» **ACTION ITEM**: Reproduce every entry below precisely; do not include the pictures.

[Dataset entries]
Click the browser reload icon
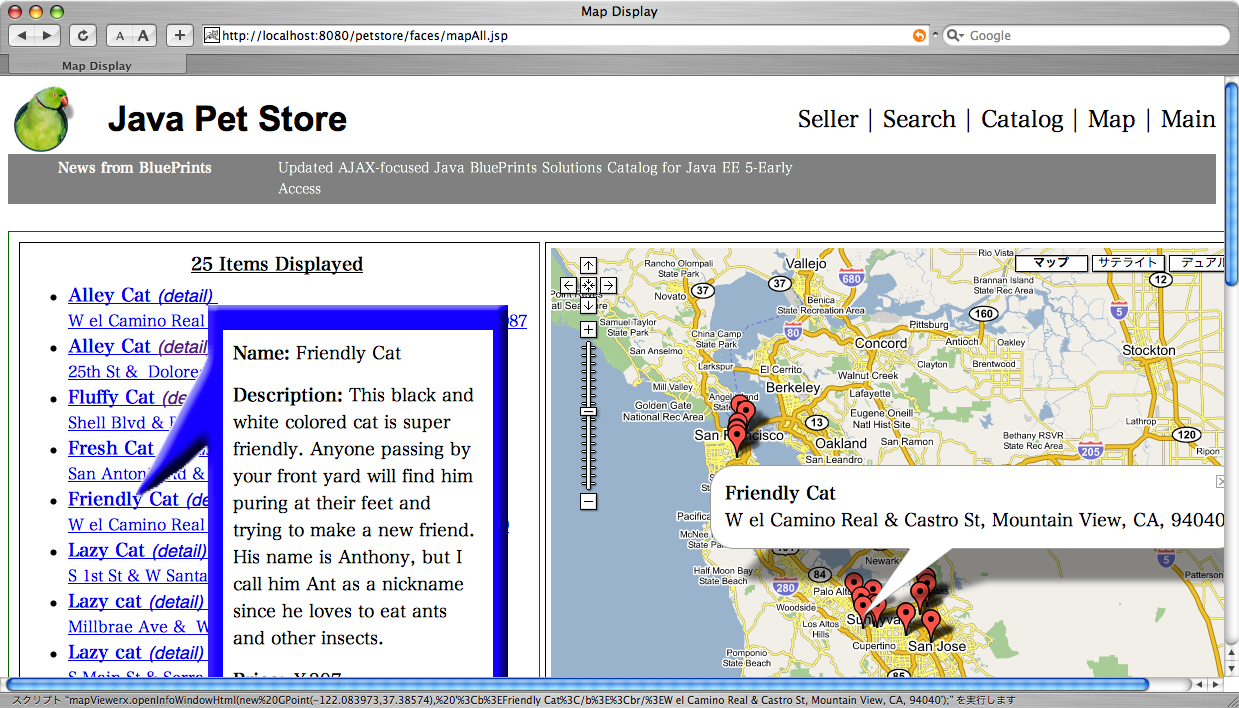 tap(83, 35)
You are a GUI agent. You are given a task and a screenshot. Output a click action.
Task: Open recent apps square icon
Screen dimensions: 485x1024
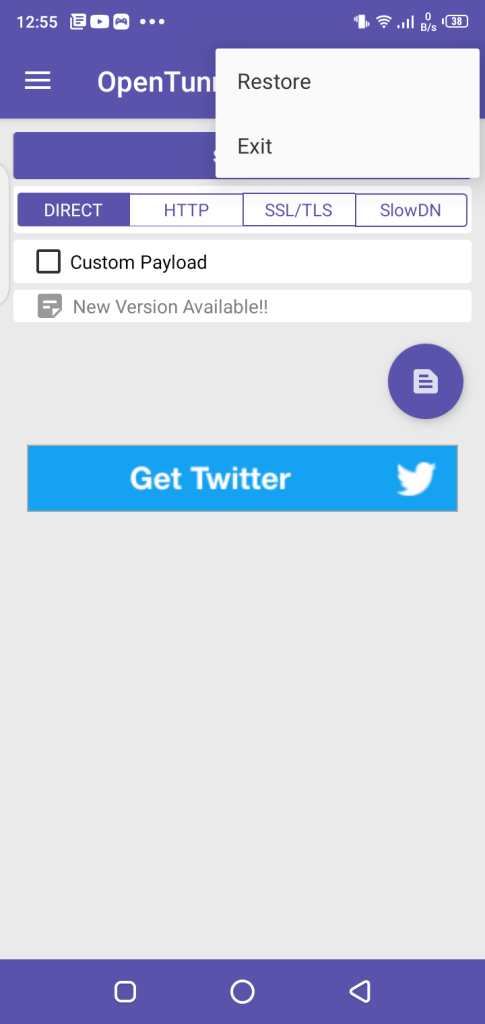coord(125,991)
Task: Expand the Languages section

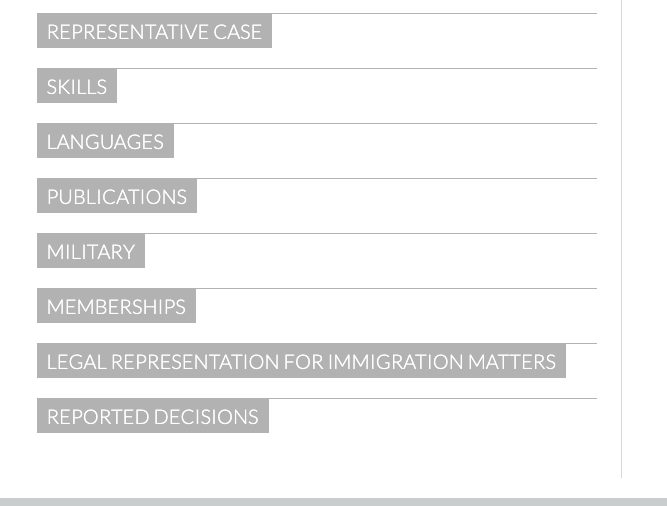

» **WRITTEN ANSWER**:
Click the browser reload icon
 tap(83, 35)
You are a GUI agent. You are given a task and a screenshot. Output a click action.
Task: Open recent apps square icon
Screen dimensions: 485x1024
coord(125,991)
Task: Expand the Languages section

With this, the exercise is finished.